O provedor escreve, na sua crónica, que a “violação” deontológica acontece porque: “Ouviram um lado. Não ouviram o outro. Deviam ter ouvido.”. Presume-se que o provedor, ao referir-se ao “outro lado”, pretende que o coletivo de juízes que proferiu sentença de primeira instância, desconstruída e analisada no nosso texto, deveria ter sido ouvido, presume-se ainda que assim entende o provedor porque considera que o Coletivo de Juízes é a parte visada ou o objeto de análise do trabalho jornalístico em questão. O provedor chegou a esta conclusão sem ter, uma única vez, questionado os jornalistas.

A nossa posição é a seguinte: 

(1) O coletivo de juízes esgota o seu pronunciamento na sentença proferida e sustentada, a qual analisámos criticamente, não só em si própria, como na revisão de toda a prova contida no processo, inclusive, tendo nós ouvido as gravações de prova testemunhal e tendo confrontado técnicos com as violações de regras de produção de prova que detetámos e apontámos suportando a análise.

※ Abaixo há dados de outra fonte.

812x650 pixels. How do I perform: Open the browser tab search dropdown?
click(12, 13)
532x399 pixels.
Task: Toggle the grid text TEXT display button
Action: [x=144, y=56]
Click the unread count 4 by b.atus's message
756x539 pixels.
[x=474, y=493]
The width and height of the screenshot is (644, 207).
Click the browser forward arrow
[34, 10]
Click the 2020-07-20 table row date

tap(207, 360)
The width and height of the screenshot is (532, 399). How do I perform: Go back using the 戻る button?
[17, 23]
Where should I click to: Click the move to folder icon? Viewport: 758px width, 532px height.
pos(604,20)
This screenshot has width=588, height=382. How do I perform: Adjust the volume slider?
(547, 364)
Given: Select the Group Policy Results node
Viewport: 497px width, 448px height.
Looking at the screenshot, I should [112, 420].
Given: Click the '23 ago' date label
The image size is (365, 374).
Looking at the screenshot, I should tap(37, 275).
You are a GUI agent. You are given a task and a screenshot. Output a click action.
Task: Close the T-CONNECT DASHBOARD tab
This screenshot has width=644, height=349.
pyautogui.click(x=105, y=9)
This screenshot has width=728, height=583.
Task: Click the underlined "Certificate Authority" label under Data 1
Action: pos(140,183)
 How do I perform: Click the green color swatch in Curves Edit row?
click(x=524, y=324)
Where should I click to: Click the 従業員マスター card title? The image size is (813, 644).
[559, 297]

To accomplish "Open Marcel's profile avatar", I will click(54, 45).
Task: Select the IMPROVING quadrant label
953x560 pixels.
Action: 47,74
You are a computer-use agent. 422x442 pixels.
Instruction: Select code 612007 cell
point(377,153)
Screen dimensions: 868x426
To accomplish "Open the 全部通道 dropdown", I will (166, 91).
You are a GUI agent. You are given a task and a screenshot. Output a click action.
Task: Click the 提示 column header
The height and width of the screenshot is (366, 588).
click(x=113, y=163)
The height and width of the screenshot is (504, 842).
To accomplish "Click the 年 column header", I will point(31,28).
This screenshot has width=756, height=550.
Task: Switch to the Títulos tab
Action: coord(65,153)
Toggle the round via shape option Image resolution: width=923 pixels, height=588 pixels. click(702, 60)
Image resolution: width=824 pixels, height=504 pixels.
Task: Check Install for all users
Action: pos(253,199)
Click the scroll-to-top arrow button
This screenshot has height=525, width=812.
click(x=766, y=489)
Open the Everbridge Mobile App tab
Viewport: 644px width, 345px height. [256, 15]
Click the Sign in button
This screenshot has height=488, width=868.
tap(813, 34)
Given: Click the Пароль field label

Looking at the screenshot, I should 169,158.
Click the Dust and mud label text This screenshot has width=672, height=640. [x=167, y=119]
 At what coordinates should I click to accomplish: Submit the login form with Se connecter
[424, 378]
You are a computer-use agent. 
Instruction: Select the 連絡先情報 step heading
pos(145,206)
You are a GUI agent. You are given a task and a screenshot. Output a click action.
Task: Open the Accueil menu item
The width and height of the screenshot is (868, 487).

(2) A sentença é pública e, portanto, pode e deve ser objeto de análise, à luz do princípio do in dubio pro reo, que defendemos no nosso projeto, como dele resulta claro. Os juízes de um caso que ainda não transitou em julgado estão obrigados ao dever de reserva, não podendo legalmente pronunciar-se sobre as suas decisões.

(3) Portanto, num trabalho desta natureza, que segue as linhas de outros, publicados pela imprensa internacional, e que está descrito no site do American Press Institute (https://www.americanpressinstitute.org/journalism-essentials/verification-accuracy/protess-method-verification/), a lógica dos “dois lados” que o provedor pretende impor é redutora, uma vez que, se um cidadão é condenado sem provas suficientes, entendemos ser dever do jornalista que se propõe ponderar a decisão apontar as falhas detetadas e as dificuldades ou erros de um sistema que permitiu uma condenação sem provas ou com provas fracas, em cumprimento da função jornalística de controlo dos poderes.

(4) Entendemos ainda que “os lados” no caso em apreciação são vários, porque na investigação prévia ao julgamento também foram cometidos erros essenciais de depreciação de prova que condicionaram os erros cometidos no julgamento e depois na sentença, como, de resto, o Supremo Tribunal de Justiça o apontou e vem citado no trabalho; mas também foram cometidos erros graves, que relatamos com detalhe, pelos condenados, pelos arguidos absolvidos e pelos que nem chegaram a ser acusados, todos eles apontados no nosso trabalho.

(5) Para os objetivos deste nosso trabalho, o de reanálise de sentenças condenatórias em processos criminais, que apuramos merecerem crítica, as contrapartes são todos os que sofreram com os erros cometidos pela justiça, neste caso, a família da vítima e as testemunhas oculares, também elas, na sua maioria, vítimas de agressões na noite do homicídio. E nós ouvimos todos esses intervenientes, com interesses atendíveis no trabalho que apresentámos para publicação e que para tal foi aceite pela editoria do jornal Público, aliás, também visada, entendemos que de forma humilhante nas apreciações do provedor, como poderá ser por esse Conselho constatado.

Ficamos ao vosso dispor para qualquer esclarecimento que julguem necessário.

O Projecto Inocência foi criado em 2020, depois de uma candidatura que a jornalista Cláudia Marques Santos apresentou a uma bolsa de jornalismo de investigação da Fundação Calouste Gulbenkian. Fazem parte do projecto, trabalhando sempre em regime pro-bono o jornalista Paulo Pena e a advogada Isabel Duarte. Encontram-se neste momento em formação as estudantes de jornalismo Ana Patrícia Silva, Inês Fajardo Silva, Letícia Carvalho e Lisleine Uchôa do Lago. A bolsa que financiou o trabalho das estudantes de jornalismo terminou em 2020 e, desde então, as únicas receitas do projecto são as que provêm da publicação, pelo PÚBLICO, dos dois trabalhos realizados (ao longo de mais de um ano).